CONSEGNE:
a) Traduci in inglese questa frase dell'articolo sugli hikikomori: "Sono soliti rinchiudersi nelle proprie abitazioni, evitando qualsiasi tipo di contatto diretto con il mondo esterno, talvolta anche con i familiari."
b) Estrai dall'articolo sugli hikikomori il passo che comincia con "È importante prendere" e prosegue fino a "possibile farne diagnosi.".
[ESTRATTO FORNITO]
HIKIKOMORI UNA SILENZIOSA VIOLENZA O UN GRIDO DI AIUTO?
- Davide Perego | Dottore in Scienze e Tecniche Psicologiche
- 29 apr
- Tempo di lettura: 3 min
hikikomori (in italiano IPA: /hikiko'mɔri/; in giapponese 引(ひ)き籠(こ)もり o 引(ひ)きこもり, lett. "stare in disparte" o "staccarsi"; dalle parole hiku, "tirare", e komoru, "ritirarsi" o "chiudersi"
È un fenomeno che viene per la prima volta diagnosticato dallo psichiatra giapponese Tamaki Saito che attraverso Il saggio Hikikomori: Adolescence without end (1998; Hikikomori: adolescenza senza fine) ha reso consapevole il mondo in merito al dolore dell’hikikomori e alla sua diffusione nella società. Il fenomeno si è sviluppato in Giappone negli anni 80 dove conta oggi un numero di casi che supera il milione; si è diffuso negli Stati Uniti e nell’occidente agli inizi del XXI secolo; in Italia oggi si contano circa 66.000 persone affette da questo problema con maggiore incidenza tra maschi adolescenti e giovani adulti dai 14 ai 25 anni.
È importante prendere atto che attualmente la sindrome di hikikomori non rientra in nessuna categoria del DSM-5 (manuale diagnostico e statistico dei disturbi mentali, quinta edizione) e dell’ICD-10 (International Classification of Diseases; Organizzazione Mondiale della Sanità, 1992), per cui non è possibile farne diagnosi.
Ma in cosa consiste il fenomeno?
"Hikikomori", come abbiamo visto in apertura, significa "stare in disparte" e viene utilizzato per indicare chi decide di ritirarsi dalla vita sociale per lunghi periodi, alle volte anni, tanto che esistono casi di ex adolescenti oramai divenuti adulti che vivono in isolamento sociale da oltre 20 anni; testimoniando la cronicità del fenomeno che porta potenzialmente l’individuo a isolarsi per l’intera vita. Sono soliti rinchiudersi nelle proprie abitazioni, evitando qualsiasi tipo di contatto diretto con il mondo esterno, talvolta anche con i familiari.
Secondo Marco Crepaldi, psicologo fondatore dell’associazione Hikikomori Italia: “Alla base di questa condizione, c’è un disagio adattivo sociale. I giovani, che sperimentano una forte ansia sociale, faticano a relazionarsi con i coetanei e ad adattarsi alla società. Sono spesso ragazzi molto intelligenti, con un elevato QI, ma di carattere molto introverso e introspettivo, sensibili e inibiti socialmente, convinti di stare meglio da soli, lontani da tutti”.
[/ESTRATTO FORNITO]
[MATERIALE FORNITO]
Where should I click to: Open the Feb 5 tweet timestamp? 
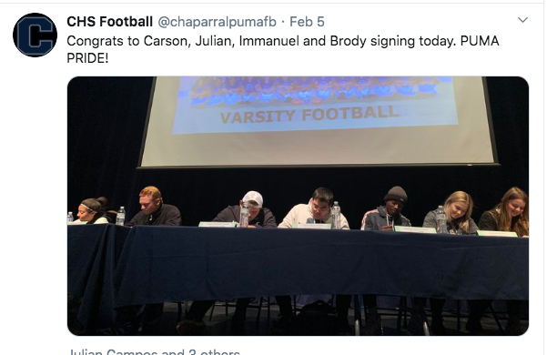coord(307,22)
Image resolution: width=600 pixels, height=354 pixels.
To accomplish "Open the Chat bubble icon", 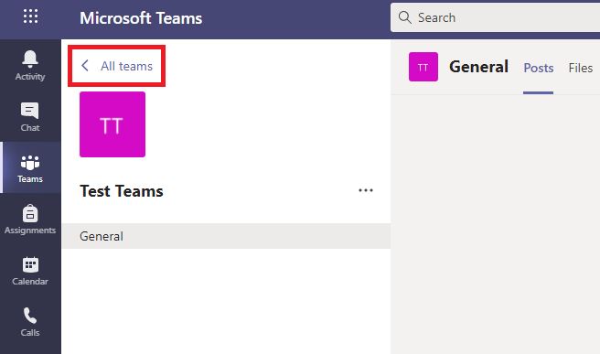I will coord(30,111).
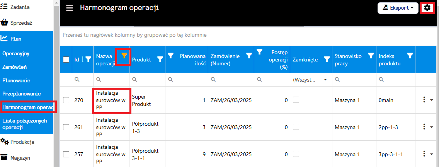Screen dimensions: 439x167
Task: Click the Stanowisko pracy filter icon
Action: [x=371, y=56]
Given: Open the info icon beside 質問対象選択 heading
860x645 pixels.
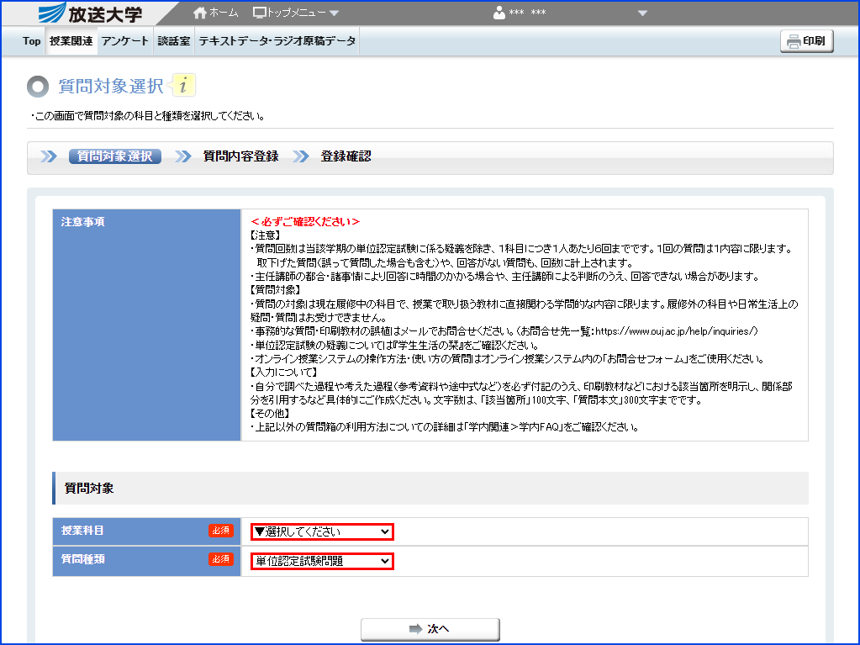Looking at the screenshot, I should (x=185, y=85).
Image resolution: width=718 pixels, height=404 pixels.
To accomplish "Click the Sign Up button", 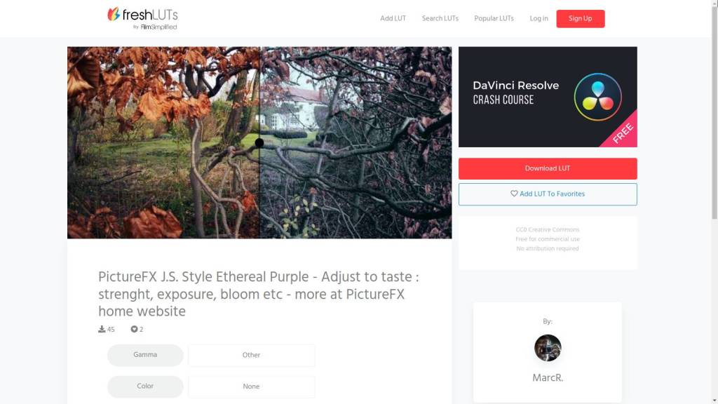I will point(580,19).
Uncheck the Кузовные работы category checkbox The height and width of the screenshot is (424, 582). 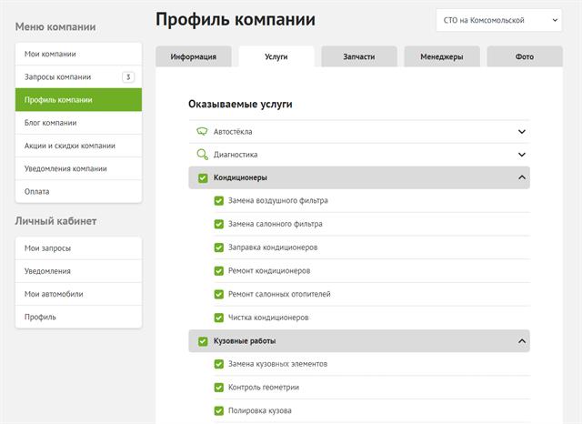click(203, 341)
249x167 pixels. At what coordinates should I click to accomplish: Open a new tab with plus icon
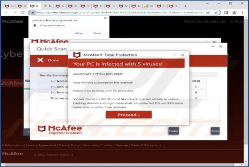[185, 6]
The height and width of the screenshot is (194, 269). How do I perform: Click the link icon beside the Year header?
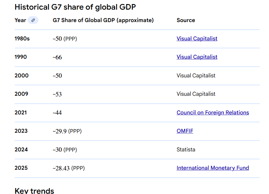33,20
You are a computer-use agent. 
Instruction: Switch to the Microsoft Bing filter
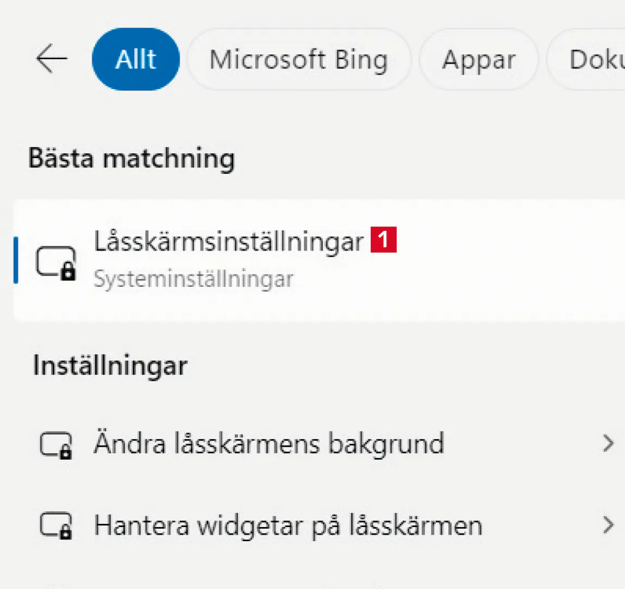(x=299, y=59)
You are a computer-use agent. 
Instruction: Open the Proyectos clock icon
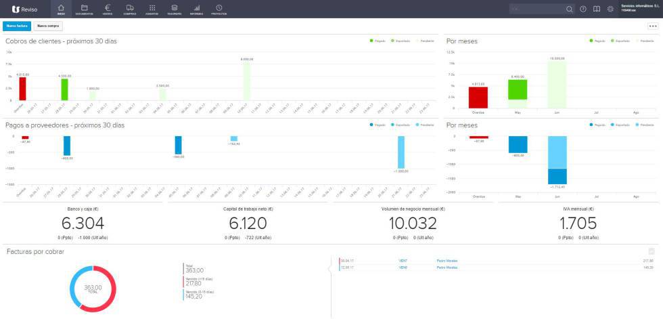pos(219,9)
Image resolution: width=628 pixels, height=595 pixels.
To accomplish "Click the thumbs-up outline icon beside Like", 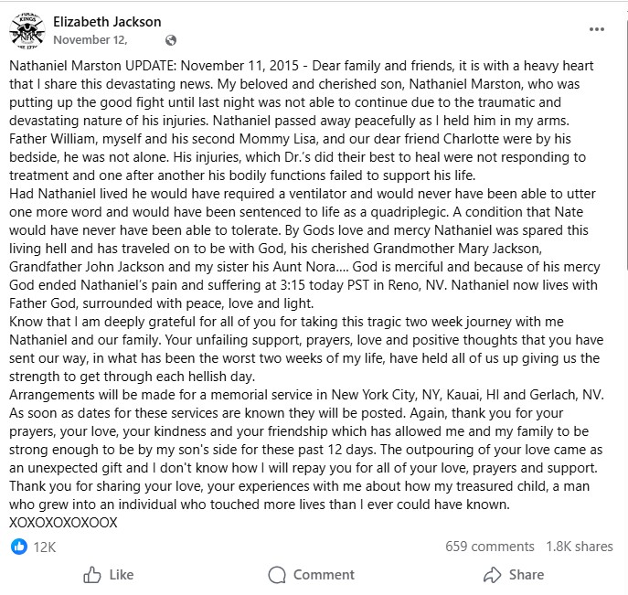I will pos(91,575).
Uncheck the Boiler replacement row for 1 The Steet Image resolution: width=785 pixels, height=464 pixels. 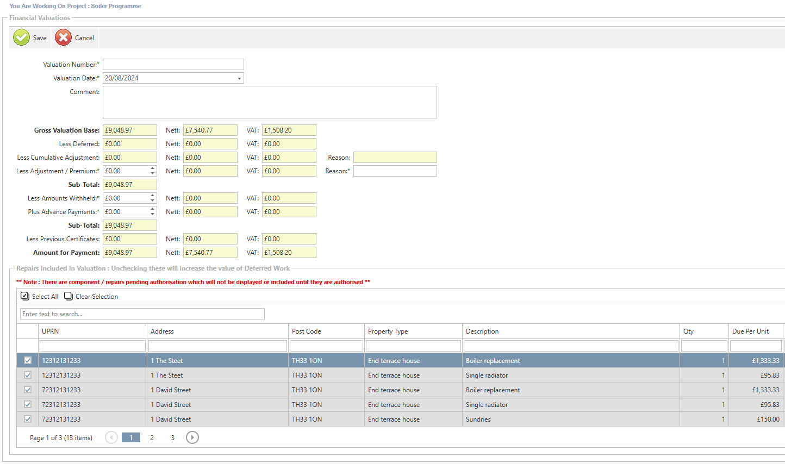(x=28, y=360)
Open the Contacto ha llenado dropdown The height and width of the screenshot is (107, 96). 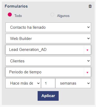pyautogui.click(x=48, y=27)
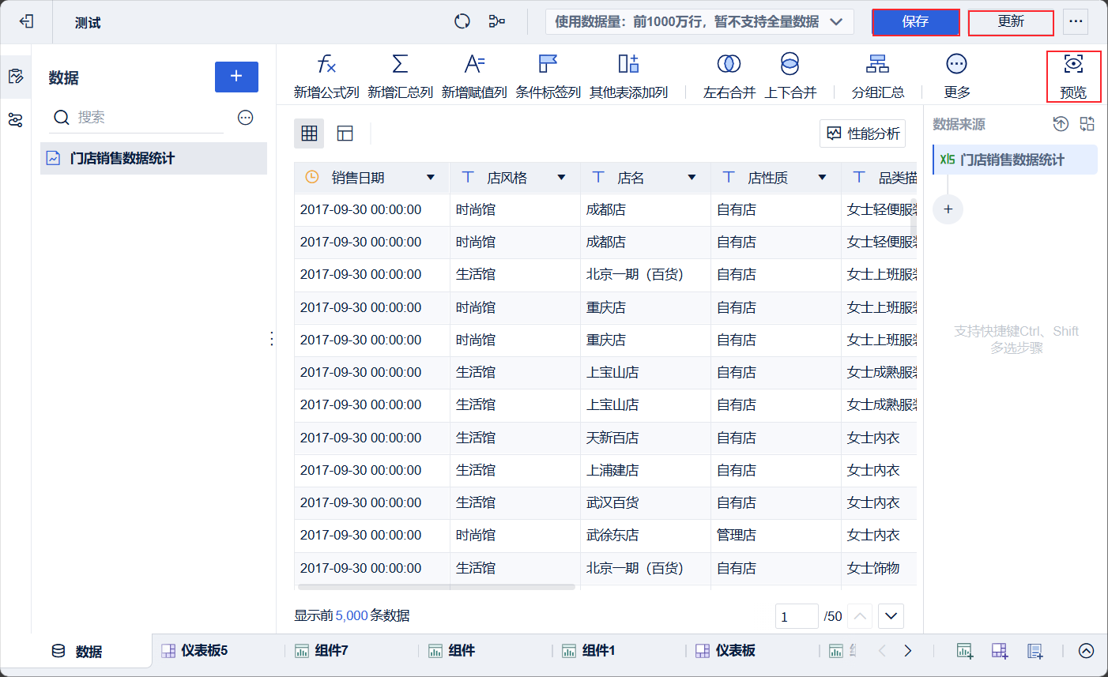Click the 新增公式列 formula column icon
Image resolution: width=1108 pixels, height=677 pixels.
pos(326,64)
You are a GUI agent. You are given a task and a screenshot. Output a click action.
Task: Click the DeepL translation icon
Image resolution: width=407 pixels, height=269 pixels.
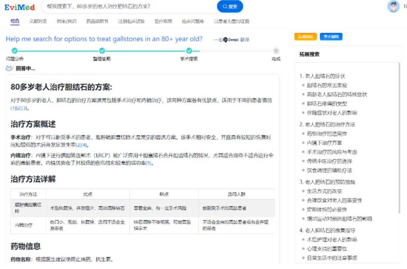coord(225,40)
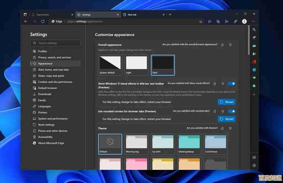This screenshot has width=283, height=183.
Task: Share the page using Drop
Action: pos(227,21)
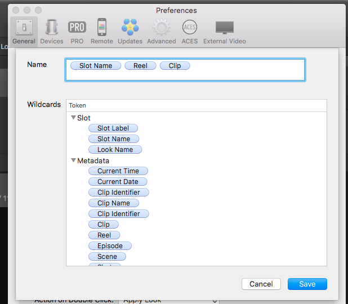Open the Devices preferences pane
348x304 pixels.
(52, 31)
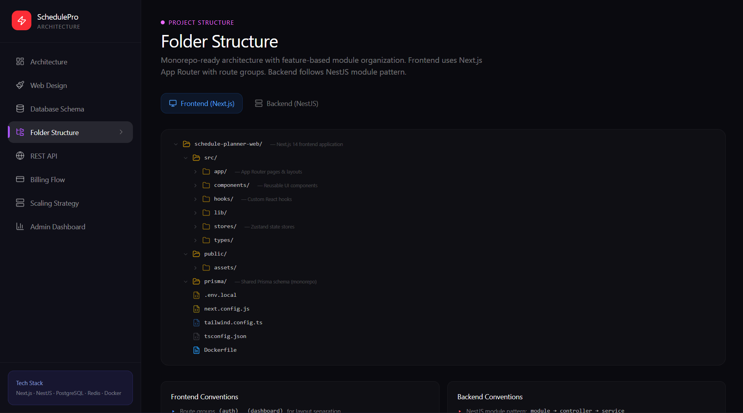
[/MATERIALE FORNITO]
SOLUZIONI:
a) They tend to shut themselves away in their homes, avoiding any kind of direct contact with the outside world, sometimes even with their family members.

b)
È importante prendere atto che attualmente la sindrome di hikikomori non rientra in nessuna categoria del DSM-5 (manuale diagnostico e statistico dei disturbi mentali, quinta edizione) e dell’ICD-10 (International Classification of Diseases; Organizzazione Mondiale della Sanità, 1992), per cui non è possibile farne diagnosi.